Achievements and titles
- National finals: 220 yds breaststroke champion (1925, 1926, 1927, 1928, 1930, 1931)

= Gladys Pidgeon =

New Zealand swimmer

Gladys Eileen Marley (née Pidgeon; 21 March 1906 − 19 November 2002) was a New Zealand swimmer, who represented her country at the 1930 British Empire Games in Hamilton, Ontario.

Born in Dunedin in 1906, Marley was the daughter of Arthur Pidgeon and his wife Jane Dickenson Ross. She grew up in Sawyers Bay, Whanganui, Palmerston North and Auckland; her father worked with the railways and consequently the family moved around the country. After leaving Palmerston North Girls' High School, Marley began working as a clerk at the Milne & Choyce department store in Auckland, aged 14.

She was the New Zealand 220 yards breaststroke champion every year from 1925 and 1931, except in 1929 when she was second to Lily Copplestone. Marley was the only female member of the New Zealand team that travelled to the first British Empire Games in Canada in 1930, and was only allowed to go after her mother agreed to pay her own way to chaperone her daughter. She recorded a personal best in finishing sixth in the final of the 200 yards breaststroke, won by Cecelia Wolstenholme of England in world-record time.

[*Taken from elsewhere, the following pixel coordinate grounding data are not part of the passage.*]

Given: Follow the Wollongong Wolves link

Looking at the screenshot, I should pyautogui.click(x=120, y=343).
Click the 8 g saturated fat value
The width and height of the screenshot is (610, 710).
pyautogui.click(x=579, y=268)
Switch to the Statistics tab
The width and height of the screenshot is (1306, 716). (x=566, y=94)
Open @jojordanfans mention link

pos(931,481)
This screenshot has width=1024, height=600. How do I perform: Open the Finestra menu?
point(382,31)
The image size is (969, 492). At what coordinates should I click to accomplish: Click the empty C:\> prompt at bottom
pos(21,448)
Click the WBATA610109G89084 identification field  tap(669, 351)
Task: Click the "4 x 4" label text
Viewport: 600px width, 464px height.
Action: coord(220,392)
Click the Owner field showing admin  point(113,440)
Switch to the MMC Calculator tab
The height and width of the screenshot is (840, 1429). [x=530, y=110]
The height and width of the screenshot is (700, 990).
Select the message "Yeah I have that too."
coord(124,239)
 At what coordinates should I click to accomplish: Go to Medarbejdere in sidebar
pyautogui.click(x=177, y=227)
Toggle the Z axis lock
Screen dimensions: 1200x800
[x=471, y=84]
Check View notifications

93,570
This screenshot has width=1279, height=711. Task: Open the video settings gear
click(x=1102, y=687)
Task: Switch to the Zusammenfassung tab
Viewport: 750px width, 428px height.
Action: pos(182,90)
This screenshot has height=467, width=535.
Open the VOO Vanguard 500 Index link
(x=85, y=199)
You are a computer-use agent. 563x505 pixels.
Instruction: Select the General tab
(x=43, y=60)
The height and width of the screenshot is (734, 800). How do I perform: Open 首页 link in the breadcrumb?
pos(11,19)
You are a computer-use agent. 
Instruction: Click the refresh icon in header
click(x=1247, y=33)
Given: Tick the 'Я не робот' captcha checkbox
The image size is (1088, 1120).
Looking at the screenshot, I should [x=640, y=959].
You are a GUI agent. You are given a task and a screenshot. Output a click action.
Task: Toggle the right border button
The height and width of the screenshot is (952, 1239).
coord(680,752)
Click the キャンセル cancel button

Marley retired from swimming after the 1931 national championships, and married Ken Marley, a police constable, at St David's Presbyterian church on Khyber Pass Road, Auckland, the following year. The couple went on to have two children.

Marley died in Wellington in 2002, and her ashes were buried in Kelvin Grove Cemetery, Palmerston North. She had been predeceased by her husband in 1995.